Shanon Quinn Moscow-Pullman Daily News

Washington State University professor and researcher Yuehe Lin may be one of the most cited authors and most influential minds in the world, but he readily acknowledges he didn’t make it there on his own.

“It is because of a group, because a lot of people work together,” Lin said.

According to an analysis recently published by Thomson Reuters Corp., Lin is among the top-cited scientific researchers in the world, as well as one of the “most influential minds” of 2015.

Noting his list of publications and research projects, such a thing isn’t hard to believe.

“In the past 16 years I have collaborated with many scientists to work on the most important problems in this country,” Lin said.

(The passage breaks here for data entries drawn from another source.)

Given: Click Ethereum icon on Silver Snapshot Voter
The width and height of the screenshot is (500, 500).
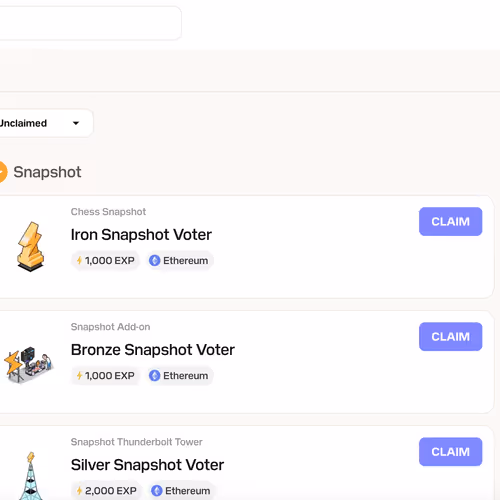Looking at the screenshot, I should (x=157, y=491).
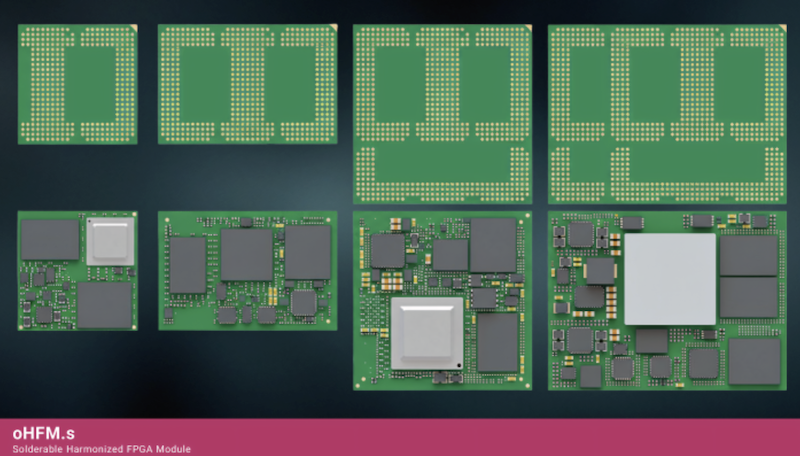
Task: Select the top-left dark chip on smallest module
Action: click(49, 239)
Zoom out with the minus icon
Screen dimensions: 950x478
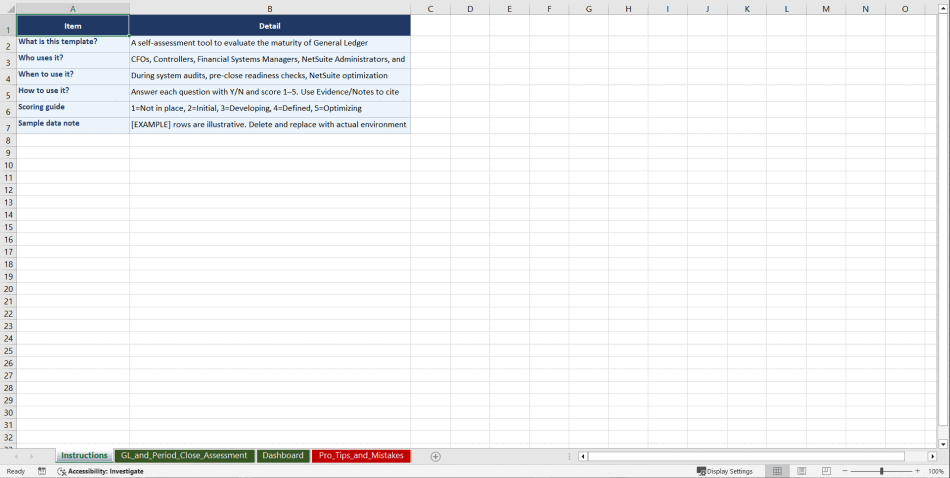pos(845,471)
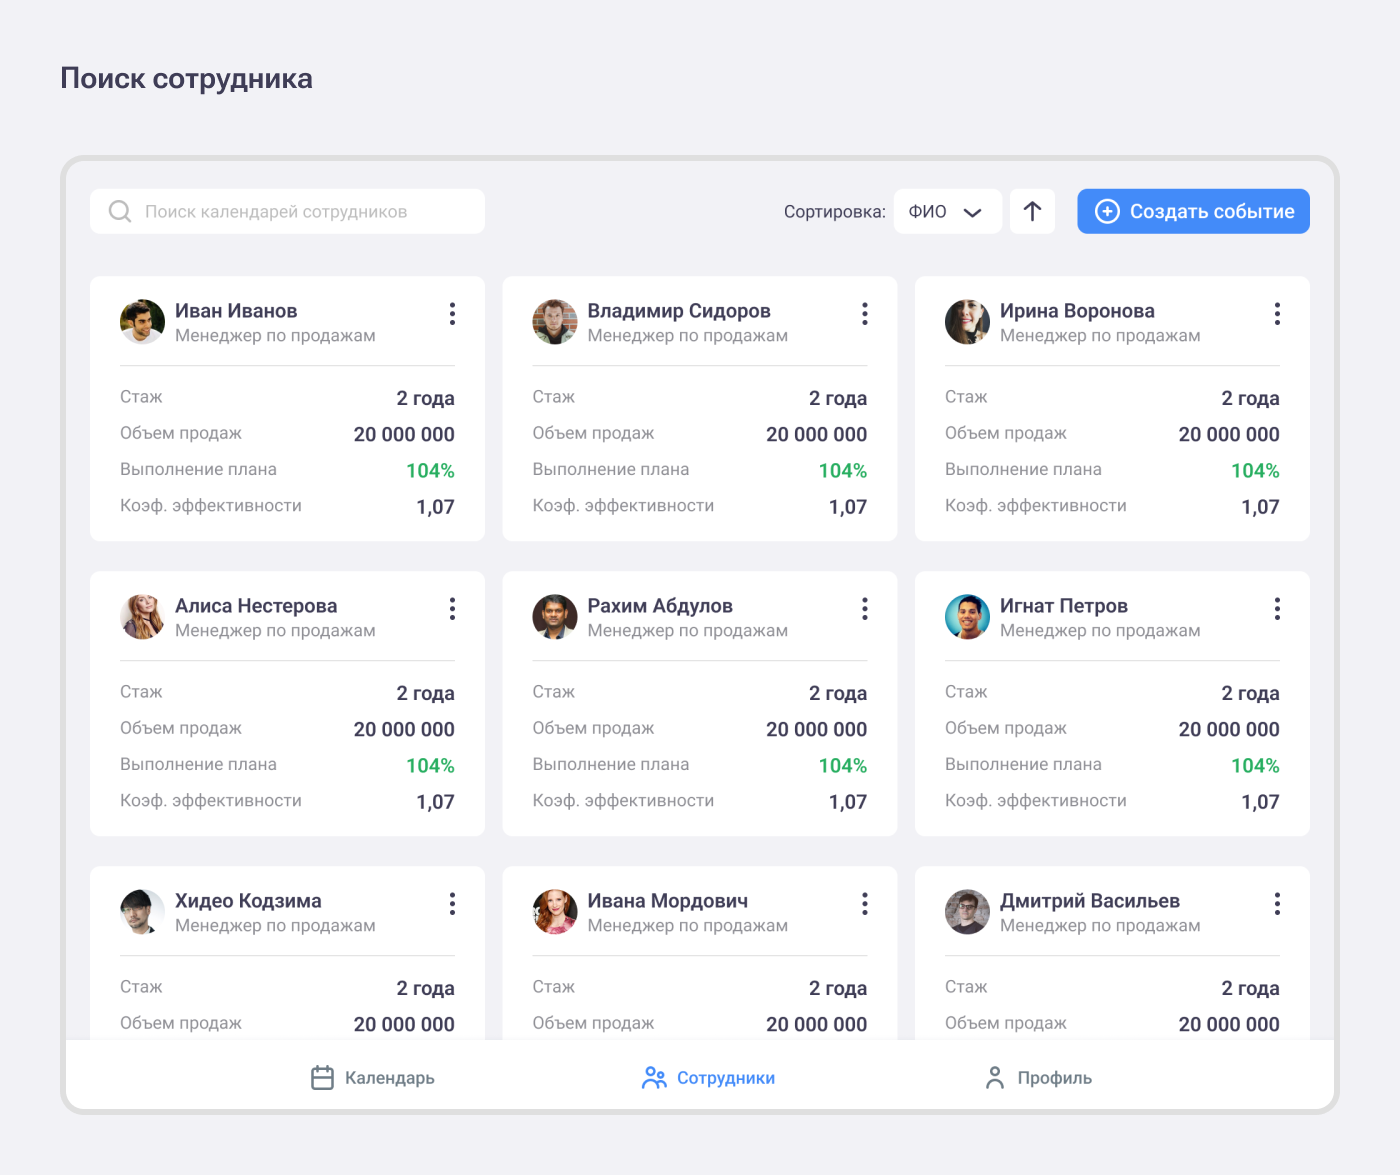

Lin was raised in China and attended the top schools in the country. He earned his undergraduate degree from Peking University, “the best university in China,” he said, and his doctorate from Xiamen University.

He then moved to the U.S., where he earned a second doctorate with focuses on chemistry and environmental science at the University of Idaho.

Quickly putting his education to work, Lin began as a research scientist at Northwest National Laboratories in the late 1990s. He said he was gradually promoted before he joined WSU in 2013.

Even so, he has kept his status as a fellow at NNL, something that benefits his research as well as the work of his students.

Lin and his team of some 20 researchers, professors, scholars, graduate and undergraduate students are currently working on projects focusing on the use of nanotechnology – the science of working with atoms and molecules to build very small devices.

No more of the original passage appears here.